The power of Ibsen's A Doll's House lies in the undercurrents beneath the action, the unspoken subtext between the characters. The power of Shared Experience lies in their ability to physicalise emotions. A brave, or some would say strange, choice then to stage Ibsen’s classic.
Past productions by Shared Experience, such as Mill on the Floss, Anna Karenina, Jane Eyre and War and Peace, have revelled in what makes so much physical theatre effective – the visual manifestation of a character's subconscious. When adapting a
novel for the stage, this styles serves them well. However, a playscript such as A Doll’s House has already been fully dramatised. This production, therefore, inevitably spoon-feeds its audience, as every thought and deed is shoved down our throats to such a degree that there is nothing left for us to mentally munch on.

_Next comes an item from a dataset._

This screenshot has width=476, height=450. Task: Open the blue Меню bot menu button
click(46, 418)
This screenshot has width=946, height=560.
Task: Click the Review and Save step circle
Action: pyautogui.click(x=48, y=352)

At first Anne-Marie Duff is bright and refreshing as Nora, a woman caught in a web of sexual and domestic games. But the production lets her down. The sense of menace would be felt much more keenly without the constant physicalising of her fears. Much of the acting seems melodramatic and misplaced. There are glimmers of Shared Experience's trademark imagery – Nora's erotic twisting of a string of silver beads depicting woman as a plaything struck a chord. But the design alone, although visually beautiful, is not enough to bring anything more than predictability to a production flawed in too many fundamental ways.
As much as I have enjoyed their past work, even I must acknowledge that Shared Experience have the right to fail. It is just a shame they had to do it with such a great play.